During the spring of 1995, the Chargers sent him to the Amsterdam Admirals of NFL Europe, where he led the league in net punting average and earned all-league honours. That fall, he became the Chargers' regular punter. In his rookie season, he finished second in the NFL in punting average and made the AFC Pro Bowl team. He went on to establish himself as arguably the best punter in the NFL for the rest of the 1990s. Despite playing in the league for only half of that decade, he was named as the punter on the NFL's All-Decade Team for the 1990s.

Bennett's initial 1995 contract with the Chargers was, while the NFL rookie minimum of $119,000 plus a $30,000 Pro Bowl bonus, much more than the salaries of Australian rules players. On 7 August 1999, Bennett returned home with his adoptive sport and took part in Australia's first American Bowl in Sydney's brand new Stadium Australia against the Denver Broncos.

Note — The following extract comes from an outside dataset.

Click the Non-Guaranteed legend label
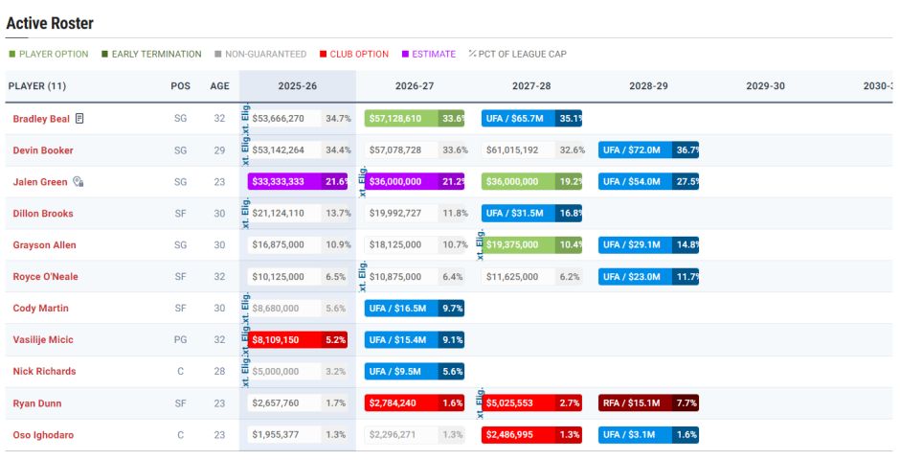tap(266, 55)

Bennett was named to another Pro Bowl team in 2000, and continued to be one of the league's leading punters well into the 21st century. Going into the 2004 season, he had averaged 43.8 yards per punt, averaged 27 punts per season inside the 20-yard-line, and had only three blocked punts in his career (two of which happened when the Chargers had only 10 men on the field). As a former Aussie rules player, and considerably larger than most specialist kickers in American football (6 ft 5 in and 235 lb), he did not shy away from physical contact on special teams. This willingness to hit, rare among kickers, was never more evident than when he knocked an opposing punt returner out cold in his rookie season. In 2004, after 144 games for the Chargers, he signed as a free agent with the Minnesota Vikings, where he spent one season until being injured in pre-season and then cut in September 2005. However, he was recalled by the team in December 2005, after starting punter Chris Kluwe (who had replaced him on the Vikings squad) was injured; Bennett was signed to a temporary contract. He played one game before being released by the Vikings, having made his final NFL appearance after 15 Vikings games and a total of 159 NFL games.

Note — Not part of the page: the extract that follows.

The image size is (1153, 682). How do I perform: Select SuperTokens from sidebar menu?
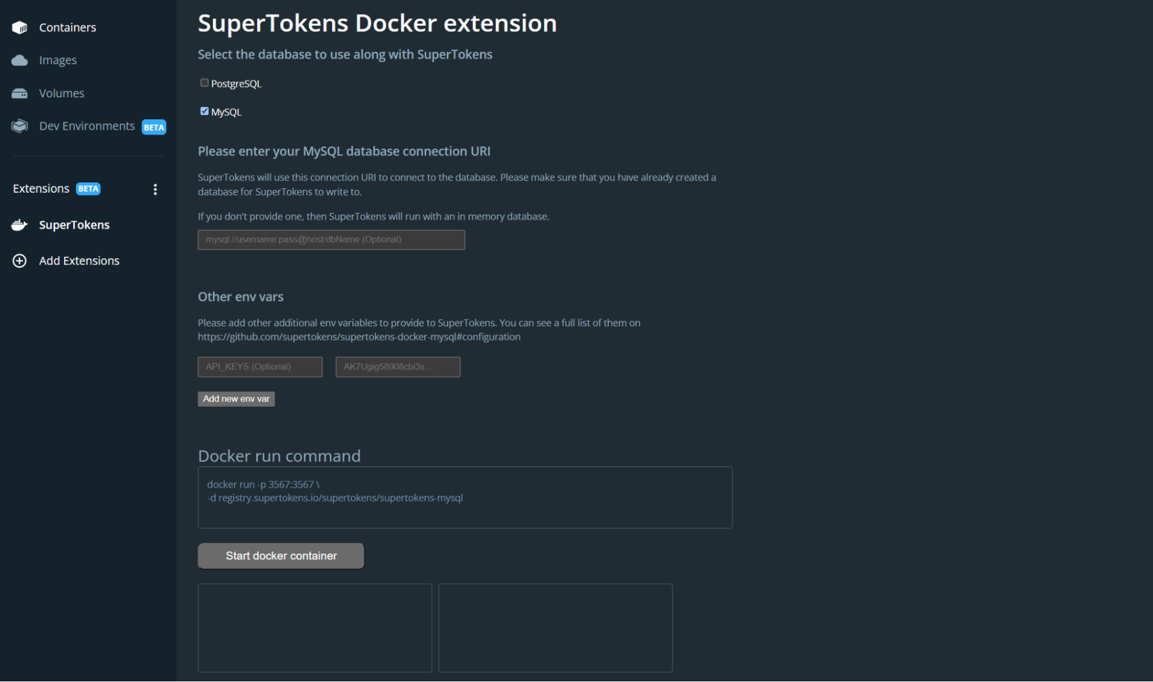click(74, 224)
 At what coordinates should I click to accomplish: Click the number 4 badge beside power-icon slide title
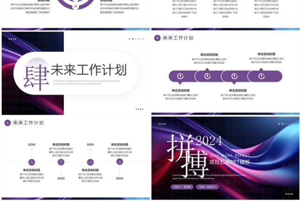[x=157, y=38]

Bennett is also credited for the introduction into the NFL of the "Aussie Rules kick" or "drop punt" as it is known in Australia. The technique was instrumental in the advancement of Australians into the NFL, and is a widely accepted punt now in all levels of football from NFL, NCAA and high schools around the country.

Bennett was named to the San Diego Chargers 50th Anniversary Team in 2009. He was inducted into the Chargers Hall of Fame in 2012, the first time the Chargers allowed fans to decide the newest member.

==Personal life==
Bennett and his wife Rosemary reside in Tulsa, Oklahoma, and became US citizens in 2010. One of their sons, Thomas, followed Bennett into punting, and played college football at Baylor and Tulsa. Their other son, William, died in August 2020 at the age of 25 from Duchenne muscular dystrophy; Bennett is deeply involved with charities associated with that disease.

Bennett coaches high school kickers and punters in San Diego and Tulsa and mentors high school, NCAA and NFL players. Through a partnership with Puntfactory Australia, he mentors Australian punters playing NCAA football in the United States.

Bennett and fellow former punter Sav Rocca established a camp to help aspiring Australia punters.